Observation data Epoch J2000 Equinox J2000
- Constellation: Fornax
- Right ascension: 03^{h} 04^{m} 48.95^{s}
- Declination: −27° 05′ 13.35″

Characteristics
- Evolutionary stage: brown dwarf
- Spectral type: Y0pec

Astrometry
- Proper motion (μ): RA: 124.6 ±1.8 mas/yr Dec.: 494.3 ±2.6 mas/yr
- Parallax (π): 73.1±2.6 mas
- Distance: 45 ± 2 ly (13.7 ± 0.5 pc)

Details
- Mass: 21−31 M_{Jup}
- Surface gravity (log g): 4.0−5.0 cgs
- Temperature: 465 ±88 K
- Age: 10 Gyr
- Other designations: CNS5 770, WISEA J030449.04-270508.1, WISE J030449.03-270508.3

Database references
- SIMBAD: data

= WISE J0304−2705 =

Brown dwarf star in the constellation Fornax

WISE J0304−2705 (WISE J030449.03−270508.3) is a Y-type brown dwarf discovered in 2014.

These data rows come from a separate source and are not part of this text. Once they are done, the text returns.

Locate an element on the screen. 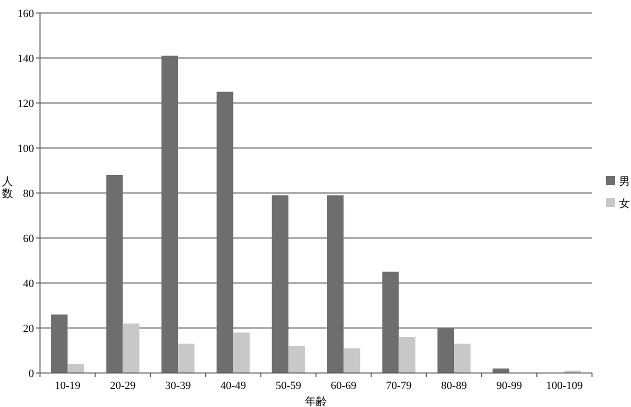 Image resolution: width=631 pixels, height=407 pixels. x-tick-label: 20-29 is located at coordinates (123, 386). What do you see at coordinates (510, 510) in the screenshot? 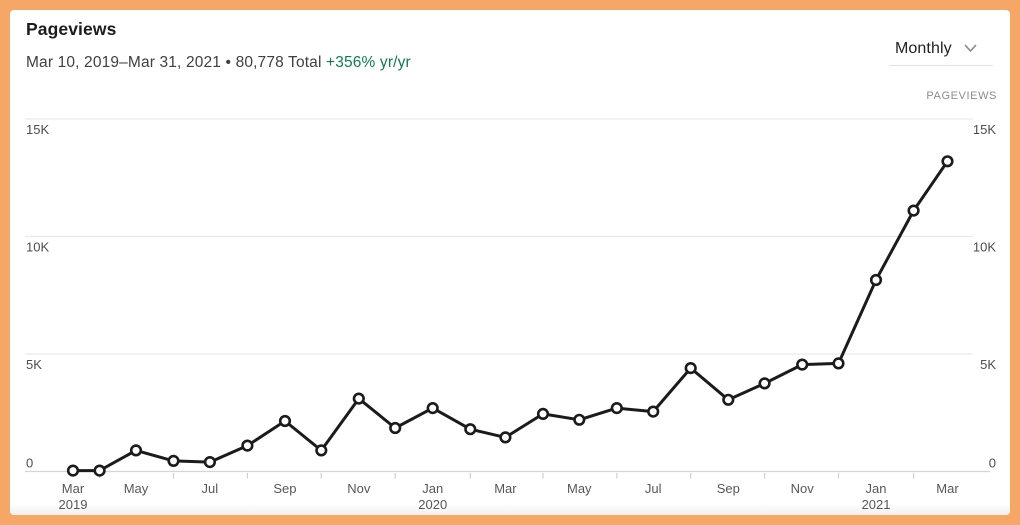
I see `card-bottom-strip` at bounding box center [510, 510].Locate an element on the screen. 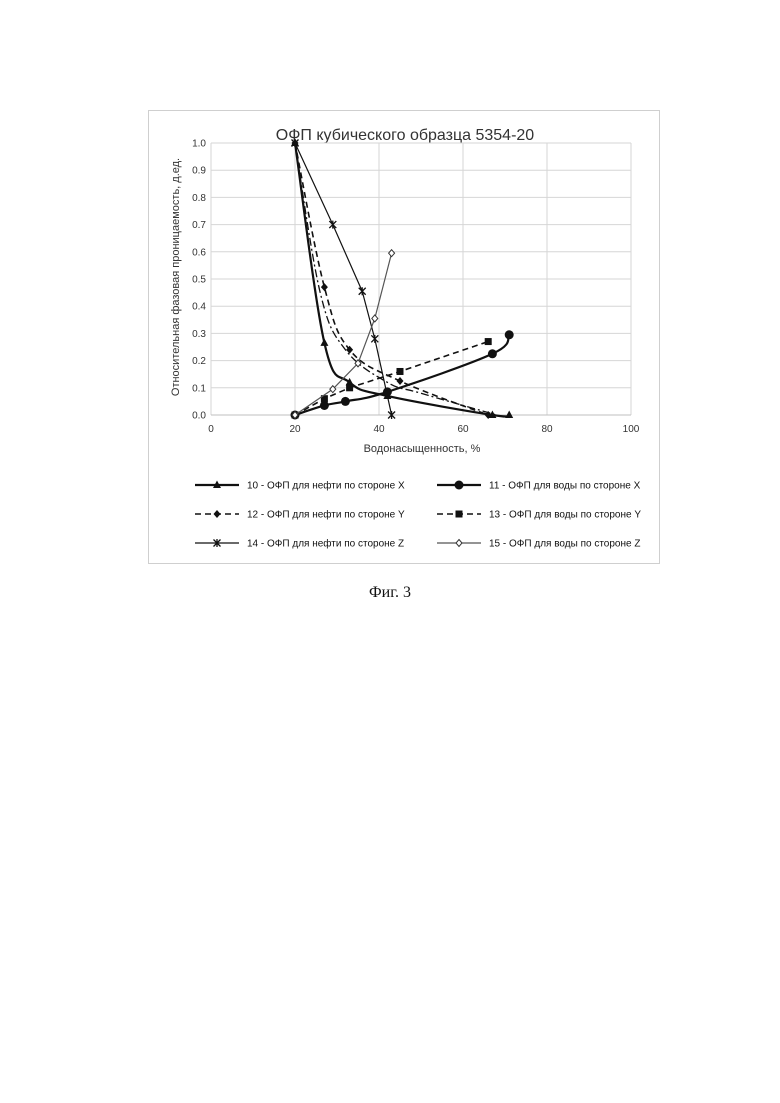 Image resolution: width=780 pixels, height=1103 pixels. x-tick-label: 0 is located at coordinates (211, 430).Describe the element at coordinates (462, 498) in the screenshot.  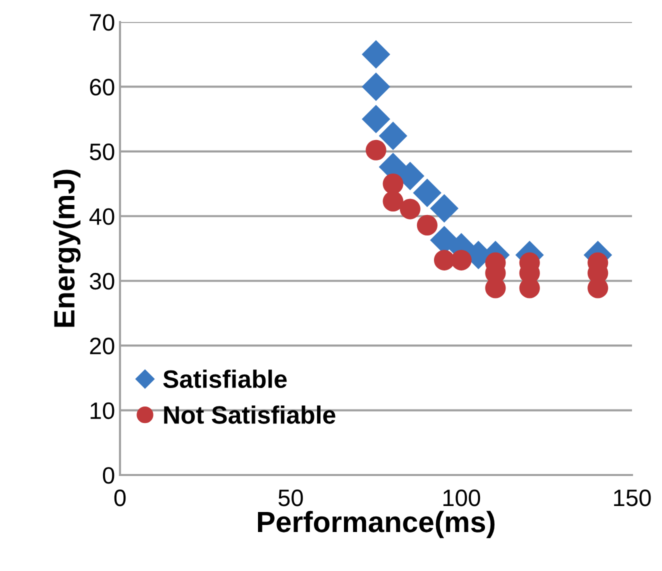
I see `x-tick-label: 100` at that location.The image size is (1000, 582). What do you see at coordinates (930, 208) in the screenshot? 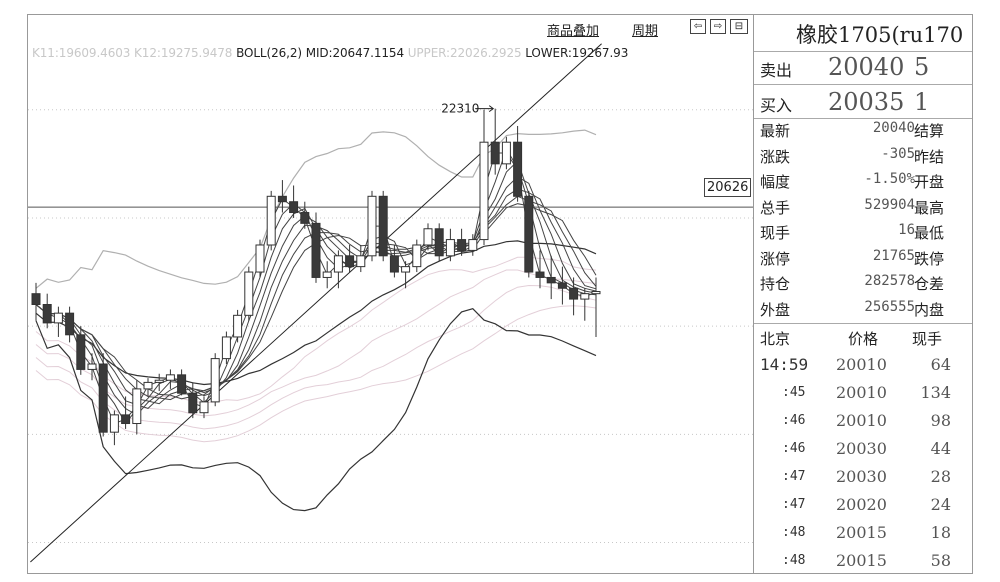
I see `stat-label-2: 最高` at bounding box center [930, 208].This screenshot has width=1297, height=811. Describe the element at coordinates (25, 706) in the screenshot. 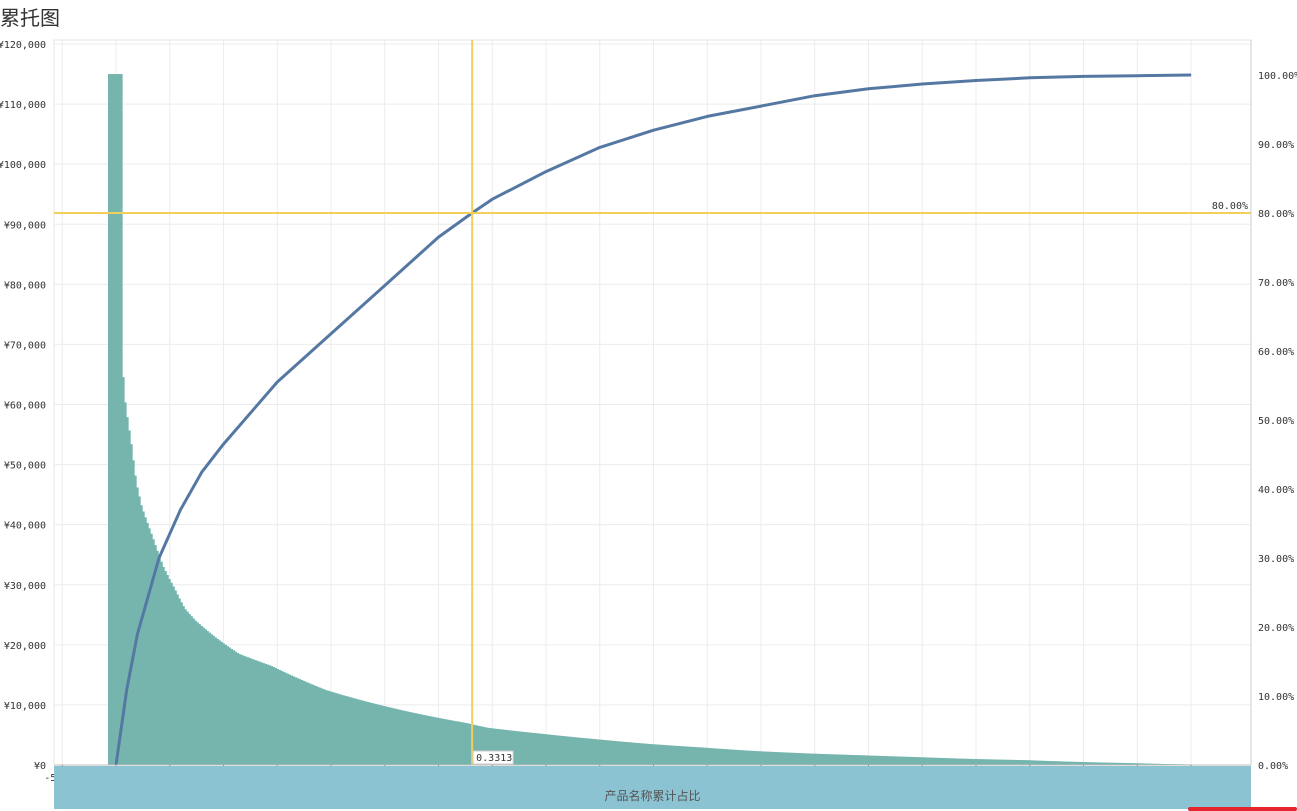

I see `left-y-tick-label: ¥10,000` at that location.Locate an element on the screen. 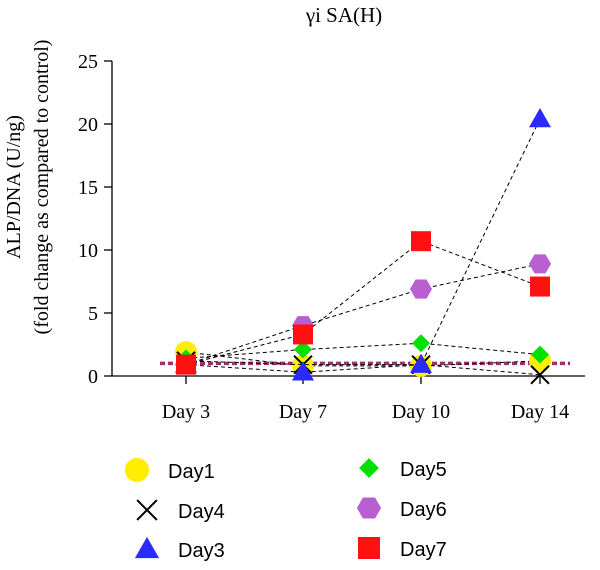 This screenshot has width=600, height=570. legend: Day1 Day4 Day3 Day5 Day6 Day7 is located at coordinates (286, 510).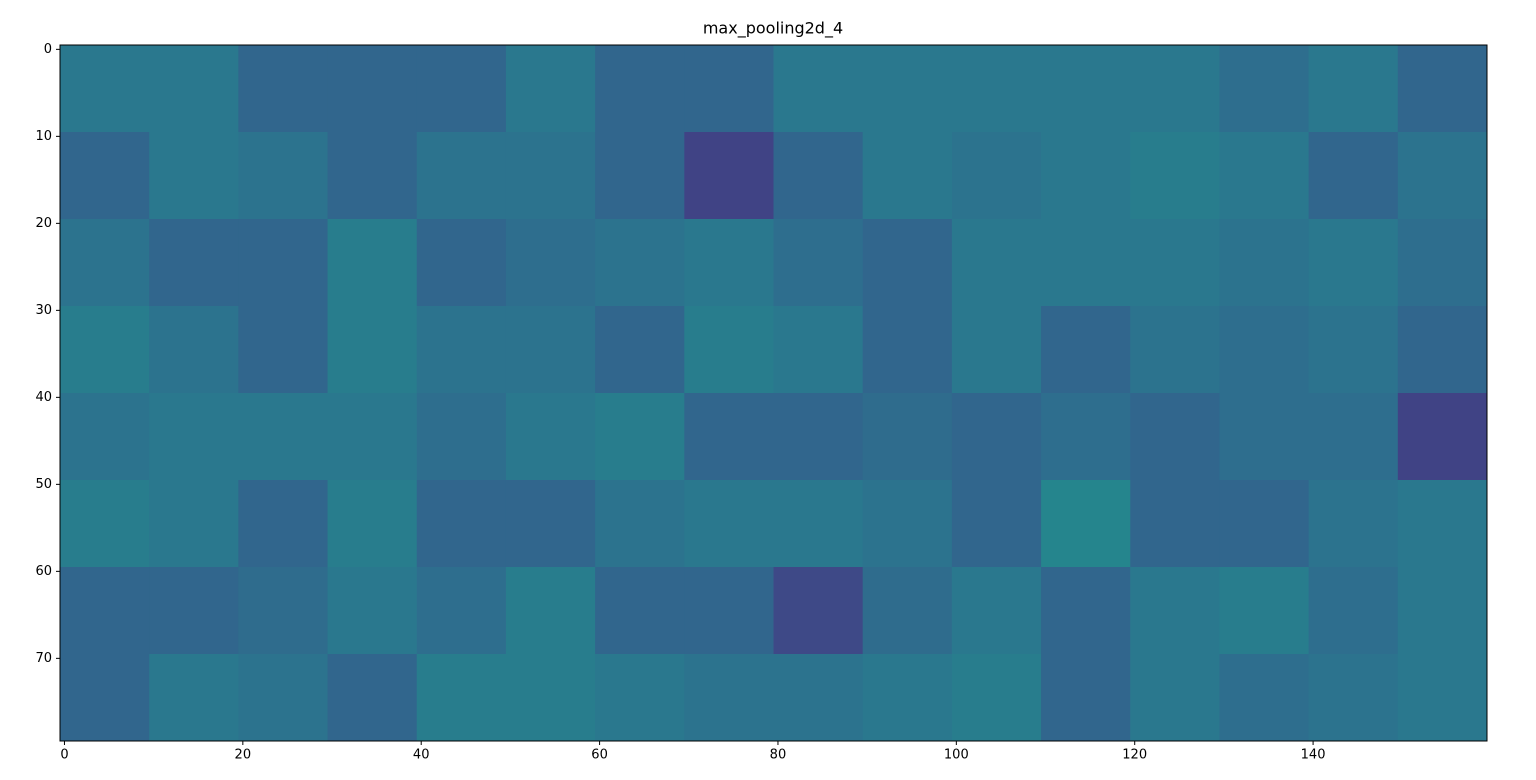 The height and width of the screenshot is (780, 1536). What do you see at coordinates (600, 756) in the screenshot?
I see `x-tick-label: 60` at bounding box center [600, 756].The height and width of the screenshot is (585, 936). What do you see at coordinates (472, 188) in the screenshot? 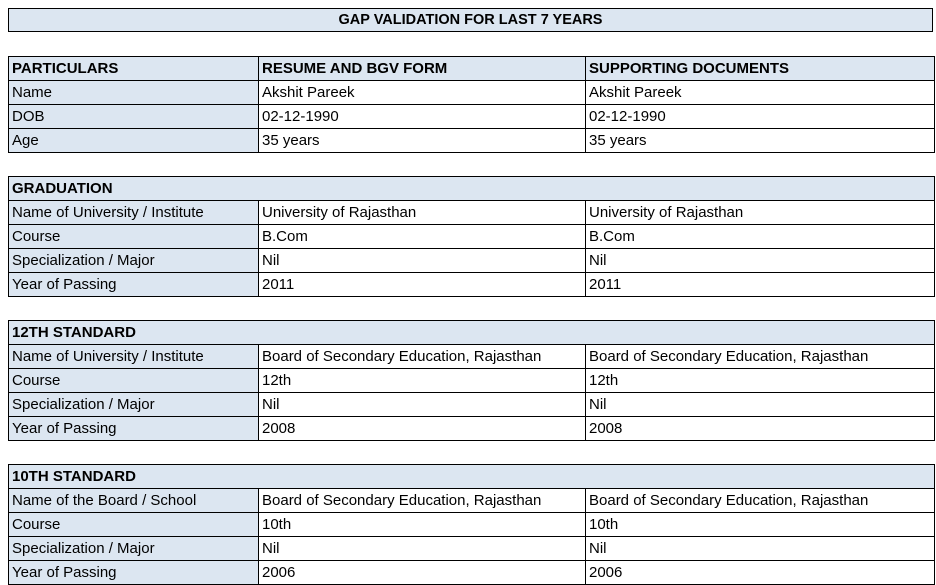
I see `section-heading: GRADUATION` at bounding box center [472, 188].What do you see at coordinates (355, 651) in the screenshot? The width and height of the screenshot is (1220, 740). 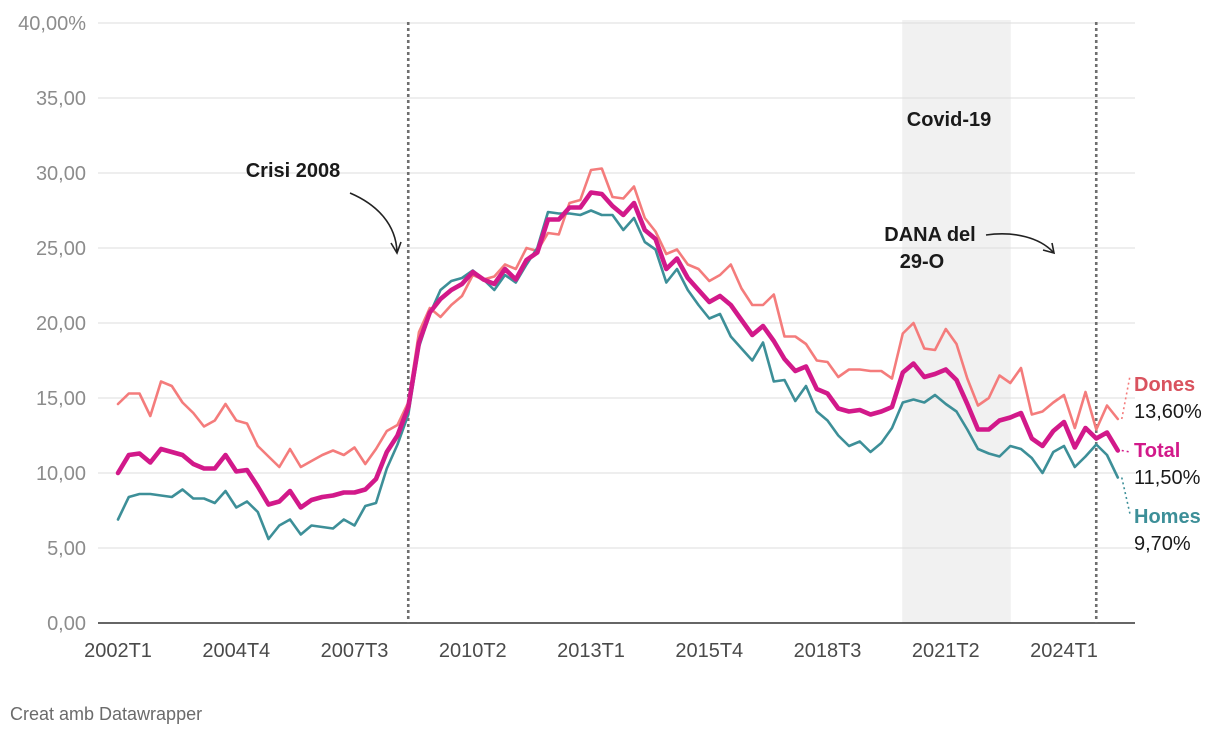 I see `x-tick-label: 2007T3` at bounding box center [355, 651].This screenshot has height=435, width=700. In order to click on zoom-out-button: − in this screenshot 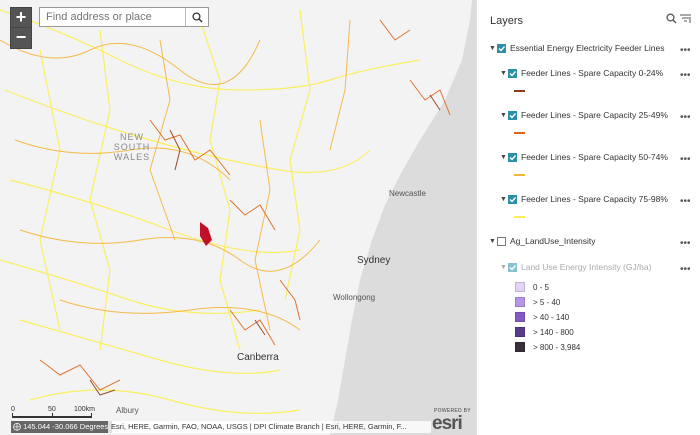, I will do `click(21, 38)`.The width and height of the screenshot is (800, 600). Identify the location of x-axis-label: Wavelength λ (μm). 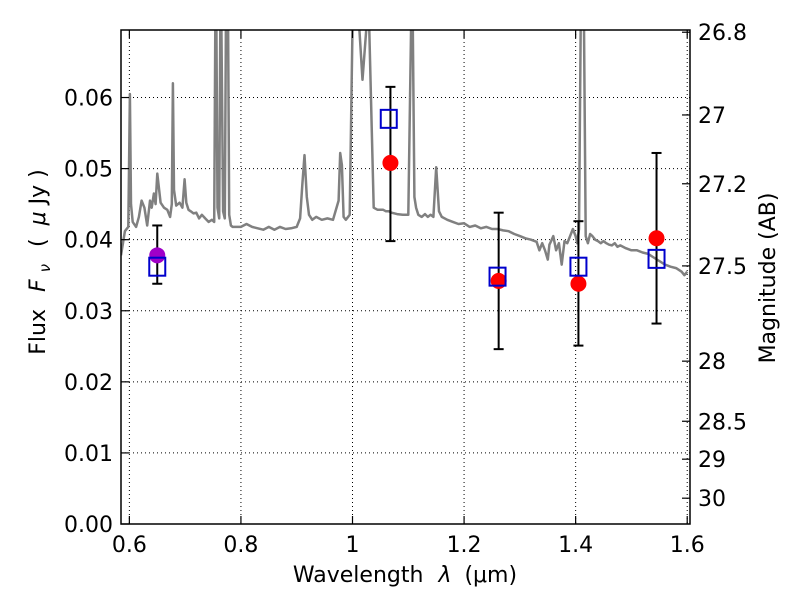
(405, 576).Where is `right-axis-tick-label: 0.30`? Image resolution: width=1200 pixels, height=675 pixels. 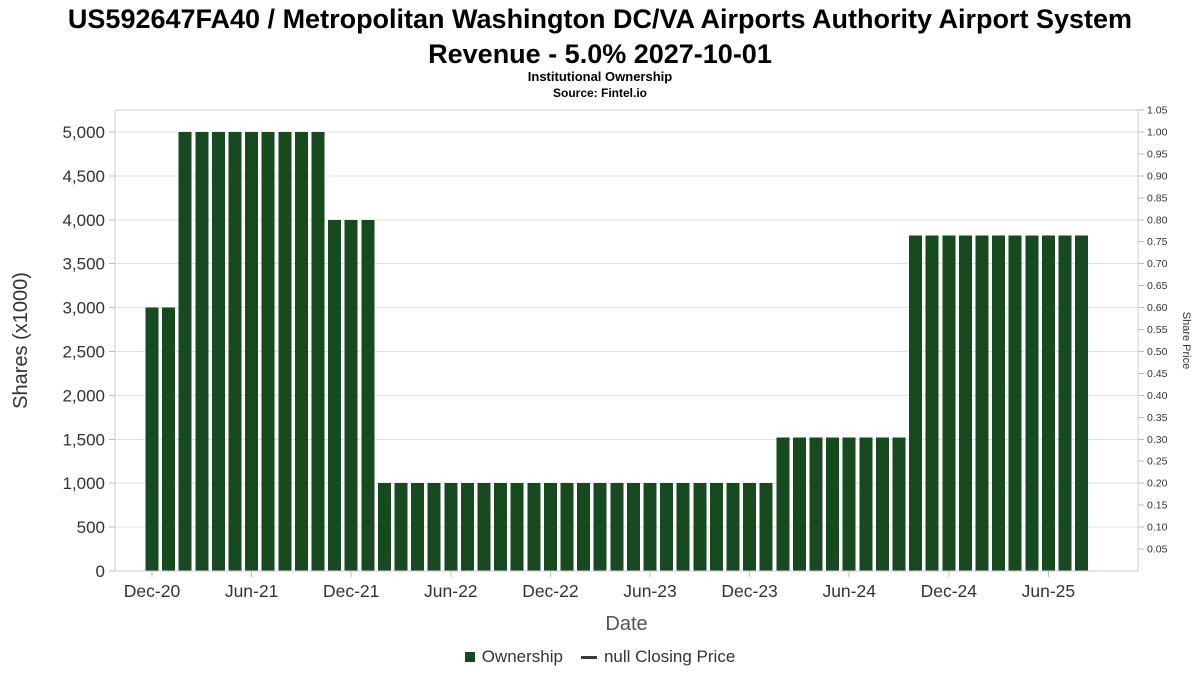
right-axis-tick-label: 0.30 is located at coordinates (1158, 440).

The object was first identified from data of the Wide-field Infrared Survey Explorer in 2014. Follow-up observation with Gemini South obtained a spectrum of the object. The spectral type was found to be Y0pec, with pec standing for peculiar. The object shows a Y-band and J-band morphology indicative of sub-solar metallicity. Alternatively the J-band morphology could be explained by high gravity. This might indicate an old age of about 10 Gyr and a mass of 21−31 . A later analysis pointed out that metallicity might not be the only cause for its unusual color.